§ WHAT YOU ARE ASKED TO DO
Recast the part of the records that opens with the line containing "Describe the element at coordinates (77, 139)" and runs through the end of the records as a JSON list of strings, one string per line, with blank lines left out.

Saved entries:
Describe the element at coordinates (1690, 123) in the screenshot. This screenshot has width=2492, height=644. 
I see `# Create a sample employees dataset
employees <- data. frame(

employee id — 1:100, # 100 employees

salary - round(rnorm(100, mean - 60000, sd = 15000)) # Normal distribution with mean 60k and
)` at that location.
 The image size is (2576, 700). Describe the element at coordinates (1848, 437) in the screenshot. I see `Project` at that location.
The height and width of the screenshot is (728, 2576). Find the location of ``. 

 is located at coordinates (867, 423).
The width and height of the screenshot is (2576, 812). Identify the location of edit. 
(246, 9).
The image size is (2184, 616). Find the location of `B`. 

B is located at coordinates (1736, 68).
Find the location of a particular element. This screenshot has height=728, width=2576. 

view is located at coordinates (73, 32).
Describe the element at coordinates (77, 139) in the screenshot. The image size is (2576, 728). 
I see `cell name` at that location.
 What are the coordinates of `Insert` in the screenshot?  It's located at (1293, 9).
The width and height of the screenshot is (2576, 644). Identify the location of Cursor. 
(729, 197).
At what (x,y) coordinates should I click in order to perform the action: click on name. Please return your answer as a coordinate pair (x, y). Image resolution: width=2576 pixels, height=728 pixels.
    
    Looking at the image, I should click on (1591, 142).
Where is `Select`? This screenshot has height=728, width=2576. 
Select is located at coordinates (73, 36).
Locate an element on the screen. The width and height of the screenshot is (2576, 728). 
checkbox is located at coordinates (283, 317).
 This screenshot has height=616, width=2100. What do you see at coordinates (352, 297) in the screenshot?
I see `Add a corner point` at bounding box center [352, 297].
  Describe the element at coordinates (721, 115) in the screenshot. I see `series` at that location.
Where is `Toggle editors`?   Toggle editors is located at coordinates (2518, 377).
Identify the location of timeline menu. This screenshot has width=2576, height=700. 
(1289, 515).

§ RESPONSE TO THE TASK
[
  "Describe the element at coordinates (77, 139) in the screenshot. The image size is (2576, 728). ",
  "I see `cell name` at that location.",
  " What are the coordinates of `Insert` in the screenshot?  It's located at (1293, 9).",
  "The width and height of the screenshot is (2576, 644). Identify the location of Cursor. ",
  "(729, 197).",
  "At what (x,y) coordinates should I click in order to perform the action: click on name. Please return your answer as a coordinate pair (x, y). Image resolution: width=2576 pixels, height=728 pixels.",
  "    Looking at the image, I should click on (1591, 142).",
  "Where is `Select`? This screenshot has height=728, width=2576. ",
  "Select is located at coordinates (73, 36).",
  "Locate an element on the screen. The width and height of the screenshot is (2576, 728). ",
  "checkbox is located at coordinates (283, 317).",
  " This screenshot has height=616, width=2100. What do you see at coordinates (352, 297) in the screenshot?",
  "I see `Add a corner point` at bounding box center [352, 297].",
  "  Describe the element at coordinates (721, 115) in the screenshot. I see `series` at that location.",
  "Where is `Toggle editors`?   Toggle editors is located at coordinates (2518, 377).",
  "Identify the location of timeline menu. This screenshot has width=2576, height=700. ",
  "(1289, 515)."
]